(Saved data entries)
+++++

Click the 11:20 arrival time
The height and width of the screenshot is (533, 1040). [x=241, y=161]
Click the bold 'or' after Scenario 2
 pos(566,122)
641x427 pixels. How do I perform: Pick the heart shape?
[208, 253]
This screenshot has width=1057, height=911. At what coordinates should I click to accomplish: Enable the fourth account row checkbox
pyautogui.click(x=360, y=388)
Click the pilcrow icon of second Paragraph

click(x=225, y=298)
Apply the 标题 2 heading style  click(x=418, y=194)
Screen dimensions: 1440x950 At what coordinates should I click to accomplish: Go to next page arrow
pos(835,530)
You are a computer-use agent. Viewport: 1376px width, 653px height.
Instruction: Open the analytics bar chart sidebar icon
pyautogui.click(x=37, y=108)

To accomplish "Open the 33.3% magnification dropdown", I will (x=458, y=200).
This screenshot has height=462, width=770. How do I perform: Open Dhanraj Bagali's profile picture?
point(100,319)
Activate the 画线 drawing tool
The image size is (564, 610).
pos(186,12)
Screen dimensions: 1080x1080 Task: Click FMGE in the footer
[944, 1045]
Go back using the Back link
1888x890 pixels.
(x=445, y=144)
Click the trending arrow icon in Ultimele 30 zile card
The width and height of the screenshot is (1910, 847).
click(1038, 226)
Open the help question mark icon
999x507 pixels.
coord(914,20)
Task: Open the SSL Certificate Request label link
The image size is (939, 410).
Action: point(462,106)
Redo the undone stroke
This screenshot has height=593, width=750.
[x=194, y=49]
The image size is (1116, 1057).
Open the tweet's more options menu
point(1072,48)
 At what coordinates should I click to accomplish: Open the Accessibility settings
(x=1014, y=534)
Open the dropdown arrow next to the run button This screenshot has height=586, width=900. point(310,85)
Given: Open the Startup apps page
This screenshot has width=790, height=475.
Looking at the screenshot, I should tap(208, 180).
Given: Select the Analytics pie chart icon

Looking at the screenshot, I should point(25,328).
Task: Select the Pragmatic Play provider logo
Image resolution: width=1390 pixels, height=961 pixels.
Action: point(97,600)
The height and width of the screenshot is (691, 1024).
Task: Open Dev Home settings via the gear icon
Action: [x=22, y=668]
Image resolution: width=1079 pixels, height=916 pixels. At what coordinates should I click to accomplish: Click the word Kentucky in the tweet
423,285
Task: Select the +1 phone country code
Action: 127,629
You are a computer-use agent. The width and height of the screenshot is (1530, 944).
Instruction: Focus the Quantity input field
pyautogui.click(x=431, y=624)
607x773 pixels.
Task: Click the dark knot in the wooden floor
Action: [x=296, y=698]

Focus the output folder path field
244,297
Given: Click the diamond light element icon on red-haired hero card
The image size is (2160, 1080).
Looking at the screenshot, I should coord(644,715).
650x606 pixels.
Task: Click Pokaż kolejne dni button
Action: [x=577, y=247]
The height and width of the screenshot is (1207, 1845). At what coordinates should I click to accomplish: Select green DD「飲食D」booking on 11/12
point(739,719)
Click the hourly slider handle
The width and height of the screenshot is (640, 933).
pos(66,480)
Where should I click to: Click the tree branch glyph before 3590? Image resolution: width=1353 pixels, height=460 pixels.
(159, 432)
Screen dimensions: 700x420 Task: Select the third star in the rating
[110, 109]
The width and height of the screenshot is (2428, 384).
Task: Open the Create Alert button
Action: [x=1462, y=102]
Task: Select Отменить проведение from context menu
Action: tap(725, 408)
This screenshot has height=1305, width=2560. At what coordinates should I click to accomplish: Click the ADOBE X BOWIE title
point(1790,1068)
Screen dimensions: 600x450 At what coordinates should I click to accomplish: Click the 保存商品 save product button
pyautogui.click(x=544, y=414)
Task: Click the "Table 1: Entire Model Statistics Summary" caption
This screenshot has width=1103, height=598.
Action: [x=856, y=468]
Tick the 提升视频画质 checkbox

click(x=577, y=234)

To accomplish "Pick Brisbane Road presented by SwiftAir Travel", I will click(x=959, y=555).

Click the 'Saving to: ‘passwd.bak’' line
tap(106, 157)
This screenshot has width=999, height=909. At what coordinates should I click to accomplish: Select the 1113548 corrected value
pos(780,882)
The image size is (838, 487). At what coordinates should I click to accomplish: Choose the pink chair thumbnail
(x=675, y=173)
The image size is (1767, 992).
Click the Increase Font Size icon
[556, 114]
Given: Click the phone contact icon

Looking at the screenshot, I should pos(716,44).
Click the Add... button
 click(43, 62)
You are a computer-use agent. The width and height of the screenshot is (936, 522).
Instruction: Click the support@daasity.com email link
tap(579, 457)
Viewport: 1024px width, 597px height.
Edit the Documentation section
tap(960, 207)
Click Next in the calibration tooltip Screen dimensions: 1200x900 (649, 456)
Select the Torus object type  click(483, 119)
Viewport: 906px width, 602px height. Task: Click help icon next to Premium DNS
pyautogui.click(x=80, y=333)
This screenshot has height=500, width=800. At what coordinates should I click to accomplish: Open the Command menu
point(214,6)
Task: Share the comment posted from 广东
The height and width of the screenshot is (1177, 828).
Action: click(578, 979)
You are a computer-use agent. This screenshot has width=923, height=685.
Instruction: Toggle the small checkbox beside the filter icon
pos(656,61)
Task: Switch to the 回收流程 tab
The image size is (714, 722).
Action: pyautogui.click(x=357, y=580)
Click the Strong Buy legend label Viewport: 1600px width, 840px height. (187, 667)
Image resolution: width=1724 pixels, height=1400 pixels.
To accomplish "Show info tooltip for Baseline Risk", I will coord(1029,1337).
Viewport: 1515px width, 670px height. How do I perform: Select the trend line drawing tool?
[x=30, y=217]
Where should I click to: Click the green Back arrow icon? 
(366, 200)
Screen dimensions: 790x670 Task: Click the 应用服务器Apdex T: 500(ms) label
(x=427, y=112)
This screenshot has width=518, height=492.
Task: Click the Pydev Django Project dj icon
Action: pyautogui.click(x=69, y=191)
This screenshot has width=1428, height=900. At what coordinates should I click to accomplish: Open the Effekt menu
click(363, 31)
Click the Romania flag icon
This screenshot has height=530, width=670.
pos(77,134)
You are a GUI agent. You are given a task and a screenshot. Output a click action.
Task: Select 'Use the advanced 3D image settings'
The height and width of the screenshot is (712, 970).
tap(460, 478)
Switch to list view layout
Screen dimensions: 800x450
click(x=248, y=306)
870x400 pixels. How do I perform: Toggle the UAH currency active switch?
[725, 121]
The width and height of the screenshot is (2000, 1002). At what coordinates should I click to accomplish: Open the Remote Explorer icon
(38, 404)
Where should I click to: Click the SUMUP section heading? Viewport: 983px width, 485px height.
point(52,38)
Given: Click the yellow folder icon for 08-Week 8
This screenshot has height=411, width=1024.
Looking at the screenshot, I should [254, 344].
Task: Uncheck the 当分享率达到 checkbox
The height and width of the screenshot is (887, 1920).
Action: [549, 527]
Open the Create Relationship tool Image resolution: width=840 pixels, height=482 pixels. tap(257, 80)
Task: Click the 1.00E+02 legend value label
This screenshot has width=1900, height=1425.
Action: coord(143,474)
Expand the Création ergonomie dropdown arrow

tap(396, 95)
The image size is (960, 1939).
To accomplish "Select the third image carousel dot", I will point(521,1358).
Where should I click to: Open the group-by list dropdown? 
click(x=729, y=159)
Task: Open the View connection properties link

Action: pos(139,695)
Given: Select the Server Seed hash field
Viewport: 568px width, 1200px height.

+++++

Problem description | Transcribe all of the records above without altering anything.

Solution to the exercise |
Click the 11:20 arrival time
The height and width of the screenshot is (533, 1040). [x=241, y=161]
Click the bold 'or' after Scenario 2
 pos(566,122)
641x427 pixels. How do I perform: Pick the heart shape?
[208, 253]
This screenshot has width=1057, height=911. At what coordinates should I click to accomplish: Enable the fourth account row checkbox
pyautogui.click(x=360, y=388)
Click the pilcrow icon of second Paragraph

click(x=225, y=298)
Apply the 标题 2 heading style  click(x=418, y=194)
Screen dimensions: 1440x950 At what coordinates should I click to accomplish: Go to next page arrow
pos(835,530)
You are a computer-use agent. Viewport: 1376px width, 653px height.
Instruction: Open the analytics bar chart sidebar icon
pyautogui.click(x=37, y=108)

To accomplish "Open the 33.3% magnification dropdown", I will (x=458, y=200).
This screenshot has height=462, width=770. How do I perform: Open Dhanraj Bagali's profile picture?
point(100,319)
Activate the 画线 drawing tool
The image size is (564, 610).
pos(186,12)
Screen dimensions: 1080x1080 Task: Click FMGE in the footer
[944, 1045]
Go back using the Back link
1888x890 pixels.
(x=445, y=144)
Click the trending arrow icon in Ultimele 30 zile card
The width and height of the screenshot is (1910, 847).
click(1038, 226)
Open the help question mark icon
999x507 pixels.
coord(914,20)
Task: Open the SSL Certificate Request label link
The image size is (939, 410).
Action: point(462,106)
Redo the undone stroke
This screenshot has height=593, width=750.
[x=194, y=49]
The image size is (1116, 1057).
Open the tweet's more options menu
point(1072,48)
 At what coordinates should I click to accomplish: Open the Accessibility settings
(x=1014, y=534)
Open the dropdown arrow next to the run button This screenshot has height=586, width=900. point(310,85)
Given: Open the Startup apps page
This screenshot has width=790, height=475.
Looking at the screenshot, I should tap(208, 180).
Given: Select the Analytics pie chart icon

Looking at the screenshot, I should point(25,328).
Task: Select the Pragmatic Play provider logo
Image resolution: width=1390 pixels, height=961 pixels.
Action: point(97,600)
The height and width of the screenshot is (691, 1024).
Task: Open Dev Home settings via the gear icon
Action: [x=22, y=668]
Image resolution: width=1079 pixels, height=916 pixels. At what coordinates should I click to accomplish: Click the word Kentucky in the tweet
423,285
Task: Select the +1 phone country code
Action: 127,629
You are a computer-use agent. The width and height of the screenshot is (1530, 944).
Instruction: Focus the Quantity input field
pyautogui.click(x=431, y=624)
607x773 pixels.
Task: Click the dark knot in the wooden floor
Action: [x=296, y=698]

Focus the output folder path field
244,297
Given: Click the diamond light element icon on red-haired hero card
The image size is (2160, 1080).
Looking at the screenshot, I should coord(644,715).
650x606 pixels.
Task: Click Pokaż kolejne dni button
Action: [x=577, y=247]
The height and width of the screenshot is (1207, 1845). At what coordinates should I click to accomplish: Select green DD「飲食D」booking on 11/12
point(739,719)
Click the hourly slider handle
The width and height of the screenshot is (640, 933).
pos(66,480)
Where should I click to: Click the tree branch glyph before 3590? Image resolution: width=1353 pixels, height=460 pixels.
(159, 432)
Screen dimensions: 700x420 Task: Select the third star in the rating
[110, 109]
The width and height of the screenshot is (2428, 384).
Task: Open the Create Alert button
Action: [x=1462, y=102]
Task: Select Отменить проведение from context menu
Action: tap(725, 408)
This screenshot has height=1305, width=2560. At what coordinates should I click to accomplish: Click the ADOBE X BOWIE title
point(1790,1068)
Screen dimensions: 600x450 At what coordinates should I click to accomplish: Click the 保存商品 save product button
pyautogui.click(x=544, y=414)
Task: Click the "Table 1: Entire Model Statistics Summary" caption
This screenshot has width=1103, height=598.
Action: [x=856, y=468]
Tick the 提升视频画质 checkbox

click(x=577, y=234)

To accomplish "Pick Brisbane Road presented by SwiftAir Travel", I will click(x=959, y=555).

Click the 'Saving to: ‘passwd.bak’' line
tap(106, 157)
This screenshot has width=999, height=909. At what coordinates should I click to accomplish: Select the 1113548 corrected value
pos(780,882)
The image size is (838, 487). At what coordinates should I click to accomplish: Choose the pink chair thumbnail
(x=675, y=173)
The image size is (1767, 992).
Click the Increase Font Size icon
[556, 114]
Given: Click the phone contact icon

Looking at the screenshot, I should pos(716,44).
Click the Add... button
 click(43, 62)
You are a computer-use agent. The width and height of the screenshot is (936, 522).
Instruction: Click the support@daasity.com email link
tap(579, 457)
Viewport: 1024px width, 597px height.
Edit the Documentation section
tap(960, 207)
Click Next in the calibration tooltip Screen dimensions: 1200x900 (649, 456)
Select the Torus object type  click(483, 119)
Viewport: 906px width, 602px height. Task: Click help icon next to Premium DNS
pyautogui.click(x=80, y=333)
This screenshot has height=500, width=800. At what coordinates should I click to accomplish: Open the Command menu
point(214,6)
Task: Share the comment posted from 广东
The height and width of the screenshot is (1177, 828).
Action: click(578, 979)
You are a computer-use agent. This screenshot has width=923, height=685.
Instruction: Toggle the small checkbox beside the filter icon
pos(656,61)
Task: Switch to the 回收流程 tab
The image size is (714, 722).
Action: pyautogui.click(x=357, y=580)
Click the Strong Buy legend label Viewport: 1600px width, 840px height. (187, 667)
Image resolution: width=1724 pixels, height=1400 pixels.
To accomplish "Show info tooltip for Baseline Risk", I will coord(1029,1337).
Viewport: 1515px width, 670px height. How do I perform: Select the trend line drawing tool?
[x=30, y=217]
Where should I click to: Click the green Back arrow icon? 
(366, 200)
Screen dimensions: 790x670 Task: Click the 应用服务器Apdex T: 500(ms) label
(x=427, y=112)
This screenshot has width=518, height=492.
Task: Click the Pydev Django Project dj icon
Action: pyautogui.click(x=69, y=191)
This screenshot has width=1428, height=900. At what coordinates should I click to accomplish: Open the Effekt menu
click(363, 31)
Click the Romania flag icon
This screenshot has height=530, width=670.
pos(77,134)
You are a GUI agent. You are given a task and a screenshot. Output a click action.
Task: Select 'Use the advanced 3D image settings'
The height and width of the screenshot is (712, 970).
tap(460, 478)
Switch to list view layout
Screen dimensions: 800x450
click(x=248, y=306)
870x400 pixels. How do I perform: Toggle the UAH currency active switch?
[725, 121]
The width and height of the screenshot is (2000, 1002). At what coordinates should I click to accomplish: Open the Remote Explorer icon
(38, 404)
Where should I click to: Click the SUMUP section heading? Viewport: 983px width, 485px height.
point(52,38)
Given: Click the yellow folder icon for 08-Week 8
This screenshot has height=411, width=1024.
Looking at the screenshot, I should [254, 344].
Task: Uncheck the 当分享率达到 checkbox
The height and width of the screenshot is (887, 1920).
Action: [549, 527]
Open the Create Relationship tool Image resolution: width=840 pixels, height=482 pixels. tap(257, 80)
Task: Click the 1.00E+02 legend value label
This screenshot has width=1900, height=1425.
Action: coord(143,474)
Expand the Création ergonomie dropdown arrow

tap(396, 95)
The image size is (960, 1939).
To accomplish "Select the third image carousel dot", I will point(521,1358).
Where should I click to: Open the group-by list dropdown? 
click(x=729, y=159)
Task: Open the View connection properties link

Action: pos(139,695)
Given: Select the Server Seed hash field
Viewport: 568px width, 1200px height.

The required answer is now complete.